Combined with conversational AI, it promises to elevate the patient experience, merging immediate communication with tailored healthcare insights. Table 2 has retained the characteristics of the CAs (the categories defined in Box 1) that were evaluated in the included studies. In addition, it shows AI methods used, based on a list of keywords, defined from three systematic literature reviews for CAs in health care [1,6,27]. The study focused on health-related apps that had an embedded text-based conversational agent and were available for free public download through the Google Play or Apple iOS store, and available in English. You can foun additiona information about ai customer service and artificial intelligence and NLP. A healthbot was defined as a health-related conversational agent that facilitated a bidirectional (two-way) conversation.

They can also deliver specific information about specific actions to be taken to meet those goals, hence prompting patients to feel engaged. A conversational AI-based chatbot can answer FAQs and help troubleshoot common issues contrary to the limited capabilities of a conventional chatbot. As per WHO statistics, the world is facing a shortage of 4.3 million doctors, nurses, and other healthcare staff.

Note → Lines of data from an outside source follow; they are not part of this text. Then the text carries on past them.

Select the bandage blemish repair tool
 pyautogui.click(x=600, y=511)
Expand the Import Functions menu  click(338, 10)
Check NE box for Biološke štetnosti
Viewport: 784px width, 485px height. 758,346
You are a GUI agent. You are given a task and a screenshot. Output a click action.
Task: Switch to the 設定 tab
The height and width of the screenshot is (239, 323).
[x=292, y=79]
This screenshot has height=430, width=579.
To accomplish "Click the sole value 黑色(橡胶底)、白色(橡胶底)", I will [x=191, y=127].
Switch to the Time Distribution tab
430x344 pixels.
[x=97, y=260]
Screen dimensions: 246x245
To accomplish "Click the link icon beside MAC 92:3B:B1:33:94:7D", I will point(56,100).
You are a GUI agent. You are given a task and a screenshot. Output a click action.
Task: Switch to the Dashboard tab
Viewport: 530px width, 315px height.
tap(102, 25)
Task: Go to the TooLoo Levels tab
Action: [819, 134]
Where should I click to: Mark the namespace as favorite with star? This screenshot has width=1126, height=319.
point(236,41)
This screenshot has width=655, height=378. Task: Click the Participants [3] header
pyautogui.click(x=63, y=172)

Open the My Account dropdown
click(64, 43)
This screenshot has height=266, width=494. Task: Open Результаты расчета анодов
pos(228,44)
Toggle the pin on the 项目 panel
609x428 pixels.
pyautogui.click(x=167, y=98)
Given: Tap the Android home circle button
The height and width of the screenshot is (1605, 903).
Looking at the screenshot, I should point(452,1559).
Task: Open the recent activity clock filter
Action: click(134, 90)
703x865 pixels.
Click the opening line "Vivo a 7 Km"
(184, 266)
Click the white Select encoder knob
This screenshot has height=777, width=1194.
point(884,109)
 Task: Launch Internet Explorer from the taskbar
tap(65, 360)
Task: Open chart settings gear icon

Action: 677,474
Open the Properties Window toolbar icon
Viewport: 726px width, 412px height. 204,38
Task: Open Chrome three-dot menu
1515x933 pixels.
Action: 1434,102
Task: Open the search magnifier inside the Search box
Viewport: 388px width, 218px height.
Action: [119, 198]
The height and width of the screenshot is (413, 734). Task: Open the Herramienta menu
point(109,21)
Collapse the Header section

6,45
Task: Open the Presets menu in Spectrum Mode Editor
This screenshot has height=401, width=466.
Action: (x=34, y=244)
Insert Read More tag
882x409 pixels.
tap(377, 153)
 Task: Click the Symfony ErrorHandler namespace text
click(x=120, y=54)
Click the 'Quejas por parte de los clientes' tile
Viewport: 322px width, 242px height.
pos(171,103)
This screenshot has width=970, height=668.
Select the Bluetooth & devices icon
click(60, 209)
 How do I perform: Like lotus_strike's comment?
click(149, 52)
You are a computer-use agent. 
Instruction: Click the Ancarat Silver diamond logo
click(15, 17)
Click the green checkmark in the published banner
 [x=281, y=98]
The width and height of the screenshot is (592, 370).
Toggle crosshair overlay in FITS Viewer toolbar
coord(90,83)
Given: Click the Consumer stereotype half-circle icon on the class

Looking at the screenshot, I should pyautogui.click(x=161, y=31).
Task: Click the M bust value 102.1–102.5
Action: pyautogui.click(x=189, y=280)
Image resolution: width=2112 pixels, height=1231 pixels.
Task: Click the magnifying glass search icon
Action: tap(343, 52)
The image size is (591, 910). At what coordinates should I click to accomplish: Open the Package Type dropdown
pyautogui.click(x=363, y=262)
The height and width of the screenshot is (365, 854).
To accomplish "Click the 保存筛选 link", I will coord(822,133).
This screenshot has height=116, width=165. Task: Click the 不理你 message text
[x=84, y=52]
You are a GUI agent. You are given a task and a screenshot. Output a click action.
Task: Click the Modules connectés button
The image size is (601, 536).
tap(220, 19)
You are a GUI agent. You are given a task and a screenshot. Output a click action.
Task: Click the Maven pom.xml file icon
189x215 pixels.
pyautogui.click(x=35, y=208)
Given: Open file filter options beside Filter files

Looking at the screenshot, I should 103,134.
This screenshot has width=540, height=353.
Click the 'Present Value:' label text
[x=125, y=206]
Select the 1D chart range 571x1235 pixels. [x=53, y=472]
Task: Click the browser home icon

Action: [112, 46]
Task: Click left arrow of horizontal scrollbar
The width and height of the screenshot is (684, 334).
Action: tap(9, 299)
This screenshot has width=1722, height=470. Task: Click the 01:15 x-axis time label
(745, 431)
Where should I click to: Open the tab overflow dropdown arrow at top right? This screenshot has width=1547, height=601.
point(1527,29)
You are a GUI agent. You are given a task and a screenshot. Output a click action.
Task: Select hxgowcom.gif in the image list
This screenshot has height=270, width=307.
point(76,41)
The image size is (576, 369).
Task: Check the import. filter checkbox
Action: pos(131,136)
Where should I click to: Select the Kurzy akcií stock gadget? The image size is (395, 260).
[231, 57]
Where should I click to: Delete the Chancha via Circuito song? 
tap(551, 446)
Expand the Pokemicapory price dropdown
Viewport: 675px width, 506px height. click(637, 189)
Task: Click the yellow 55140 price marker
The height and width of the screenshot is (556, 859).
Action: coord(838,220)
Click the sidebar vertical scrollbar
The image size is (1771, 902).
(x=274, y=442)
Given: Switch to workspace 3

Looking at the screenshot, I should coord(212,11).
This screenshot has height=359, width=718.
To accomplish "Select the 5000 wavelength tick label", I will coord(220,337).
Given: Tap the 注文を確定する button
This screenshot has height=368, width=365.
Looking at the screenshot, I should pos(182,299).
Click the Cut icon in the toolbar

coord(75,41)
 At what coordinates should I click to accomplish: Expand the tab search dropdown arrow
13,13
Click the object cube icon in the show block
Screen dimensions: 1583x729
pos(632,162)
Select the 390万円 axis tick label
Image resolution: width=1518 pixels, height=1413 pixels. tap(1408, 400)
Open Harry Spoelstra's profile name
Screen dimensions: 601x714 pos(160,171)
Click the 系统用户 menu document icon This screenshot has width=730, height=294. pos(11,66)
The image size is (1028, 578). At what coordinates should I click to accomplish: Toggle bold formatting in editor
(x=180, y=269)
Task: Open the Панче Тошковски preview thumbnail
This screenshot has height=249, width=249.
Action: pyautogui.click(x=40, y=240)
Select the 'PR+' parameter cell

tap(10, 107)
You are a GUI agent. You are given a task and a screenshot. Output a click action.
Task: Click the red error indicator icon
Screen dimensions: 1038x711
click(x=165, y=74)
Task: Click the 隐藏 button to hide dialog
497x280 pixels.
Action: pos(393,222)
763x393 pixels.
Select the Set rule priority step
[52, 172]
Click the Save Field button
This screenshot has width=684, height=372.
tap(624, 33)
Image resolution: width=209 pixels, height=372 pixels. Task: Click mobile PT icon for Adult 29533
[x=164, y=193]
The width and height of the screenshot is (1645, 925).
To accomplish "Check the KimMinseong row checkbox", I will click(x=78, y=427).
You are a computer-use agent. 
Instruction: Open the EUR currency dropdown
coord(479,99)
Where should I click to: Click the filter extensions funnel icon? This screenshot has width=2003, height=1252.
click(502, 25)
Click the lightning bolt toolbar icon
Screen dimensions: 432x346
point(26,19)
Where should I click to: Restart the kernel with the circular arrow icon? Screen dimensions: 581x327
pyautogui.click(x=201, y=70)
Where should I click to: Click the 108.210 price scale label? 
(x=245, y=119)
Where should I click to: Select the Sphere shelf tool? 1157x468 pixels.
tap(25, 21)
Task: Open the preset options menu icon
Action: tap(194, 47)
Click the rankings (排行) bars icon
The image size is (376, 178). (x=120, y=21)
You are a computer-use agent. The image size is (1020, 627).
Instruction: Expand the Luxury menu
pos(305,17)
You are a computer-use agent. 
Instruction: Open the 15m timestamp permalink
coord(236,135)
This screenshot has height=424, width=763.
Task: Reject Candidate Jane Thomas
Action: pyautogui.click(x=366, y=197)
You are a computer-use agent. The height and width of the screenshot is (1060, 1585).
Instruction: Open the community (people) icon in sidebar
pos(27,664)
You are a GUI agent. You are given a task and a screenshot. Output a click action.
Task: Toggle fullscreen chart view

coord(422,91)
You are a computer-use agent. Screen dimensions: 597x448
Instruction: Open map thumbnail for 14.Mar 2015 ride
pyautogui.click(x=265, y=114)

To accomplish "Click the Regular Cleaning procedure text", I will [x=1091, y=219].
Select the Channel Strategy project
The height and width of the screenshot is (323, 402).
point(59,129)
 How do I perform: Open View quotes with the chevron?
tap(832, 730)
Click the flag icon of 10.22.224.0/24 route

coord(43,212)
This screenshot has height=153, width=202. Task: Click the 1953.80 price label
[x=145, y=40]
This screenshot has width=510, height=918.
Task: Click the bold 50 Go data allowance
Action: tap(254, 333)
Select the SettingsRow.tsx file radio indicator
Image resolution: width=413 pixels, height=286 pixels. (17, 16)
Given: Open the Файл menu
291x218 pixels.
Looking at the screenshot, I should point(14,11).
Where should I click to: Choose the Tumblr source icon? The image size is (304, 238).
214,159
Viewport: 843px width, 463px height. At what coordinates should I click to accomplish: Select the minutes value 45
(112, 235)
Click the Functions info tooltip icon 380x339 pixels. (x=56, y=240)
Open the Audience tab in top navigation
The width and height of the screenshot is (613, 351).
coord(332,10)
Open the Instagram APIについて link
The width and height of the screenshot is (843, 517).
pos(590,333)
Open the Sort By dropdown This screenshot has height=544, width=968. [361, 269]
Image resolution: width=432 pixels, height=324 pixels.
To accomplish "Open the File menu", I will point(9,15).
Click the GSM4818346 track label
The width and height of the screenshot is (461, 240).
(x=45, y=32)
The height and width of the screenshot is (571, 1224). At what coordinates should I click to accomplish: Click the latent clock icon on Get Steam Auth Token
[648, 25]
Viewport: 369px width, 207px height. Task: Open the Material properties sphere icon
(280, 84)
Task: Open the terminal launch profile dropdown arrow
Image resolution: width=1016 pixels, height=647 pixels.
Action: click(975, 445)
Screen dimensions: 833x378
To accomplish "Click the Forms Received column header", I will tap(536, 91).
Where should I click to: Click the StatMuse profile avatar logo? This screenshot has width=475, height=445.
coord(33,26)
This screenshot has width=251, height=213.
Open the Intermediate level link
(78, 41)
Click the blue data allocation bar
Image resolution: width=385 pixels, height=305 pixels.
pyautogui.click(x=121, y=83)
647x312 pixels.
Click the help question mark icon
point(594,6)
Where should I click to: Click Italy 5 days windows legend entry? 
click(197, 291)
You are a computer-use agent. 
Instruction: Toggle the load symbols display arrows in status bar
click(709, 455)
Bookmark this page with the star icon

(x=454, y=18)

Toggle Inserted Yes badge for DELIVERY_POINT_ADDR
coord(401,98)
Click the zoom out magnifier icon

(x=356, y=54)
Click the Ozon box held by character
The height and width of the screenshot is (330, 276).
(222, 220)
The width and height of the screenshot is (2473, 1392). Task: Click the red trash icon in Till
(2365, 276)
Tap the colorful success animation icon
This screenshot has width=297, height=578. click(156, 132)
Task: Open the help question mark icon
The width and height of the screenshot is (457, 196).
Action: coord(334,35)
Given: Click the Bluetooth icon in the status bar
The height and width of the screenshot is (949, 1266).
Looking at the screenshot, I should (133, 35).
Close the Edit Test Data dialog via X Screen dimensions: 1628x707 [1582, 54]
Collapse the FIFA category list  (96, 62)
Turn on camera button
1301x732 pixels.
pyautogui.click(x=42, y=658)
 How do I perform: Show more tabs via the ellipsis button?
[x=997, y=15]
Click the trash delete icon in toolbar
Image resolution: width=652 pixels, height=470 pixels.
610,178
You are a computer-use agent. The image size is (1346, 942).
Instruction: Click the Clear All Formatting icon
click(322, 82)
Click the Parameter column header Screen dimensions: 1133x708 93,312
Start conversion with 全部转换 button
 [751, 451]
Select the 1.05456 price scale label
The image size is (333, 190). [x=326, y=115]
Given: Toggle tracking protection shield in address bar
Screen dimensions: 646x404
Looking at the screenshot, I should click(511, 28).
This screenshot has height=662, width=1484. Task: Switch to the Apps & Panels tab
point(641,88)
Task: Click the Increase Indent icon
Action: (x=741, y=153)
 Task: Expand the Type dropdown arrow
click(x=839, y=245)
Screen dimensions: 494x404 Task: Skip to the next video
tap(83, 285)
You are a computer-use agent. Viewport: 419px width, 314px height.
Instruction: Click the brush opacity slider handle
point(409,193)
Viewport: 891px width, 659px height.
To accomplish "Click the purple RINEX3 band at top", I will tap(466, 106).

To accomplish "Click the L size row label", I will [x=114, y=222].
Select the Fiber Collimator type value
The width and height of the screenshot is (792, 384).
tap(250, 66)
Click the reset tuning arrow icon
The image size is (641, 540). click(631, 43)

In the US, about 60% of adults have chronic diseases, causing the annual health care expenditure approximately 86.2% of the $2.6 trillion [20]. In 2018, the Australian Institute of Health and Welfare claims that diabetes is one of Australia’s eight common chronic conditions, contributing to 61% of the disease burden, 37% of hospitalizations, and 87% of deaths [21]. There are about 1.13 billion people who had suffered from hypertension in 2015, and the number is still increasing. All statistics about chronic conditions show how serious they are and their effect on people’s lives [19].

Siri responded appropriately and empathetically to issues concerning depression and physical health, and Cortana responded appropriately and empathetically to matters involving interpersonal violence [84]. Future research should also include more qualitative evaluations of the features that users like and dislike. Only half (18/31) of the studies included in this review reported specific user feedback, despite the fact that 7 of the remaining 13 studies included some measure of usability or user perceptions. It will be important to identify all of the structural, physical, and psychological barriers to use if conversational agents are to achieve their potential for improving health care provision and reducing the strain on health care resources. To this end, it would be useful for future studies to structure their evaluation of conversational agents around a behavioral change framework (eg, the Behavior Change Wheel framework [59]). This is important not only when evaluating the effectiveness of behavior change-focused conversational agents, but also when determining whether and how the adoption of new conversational agent technology will be successful.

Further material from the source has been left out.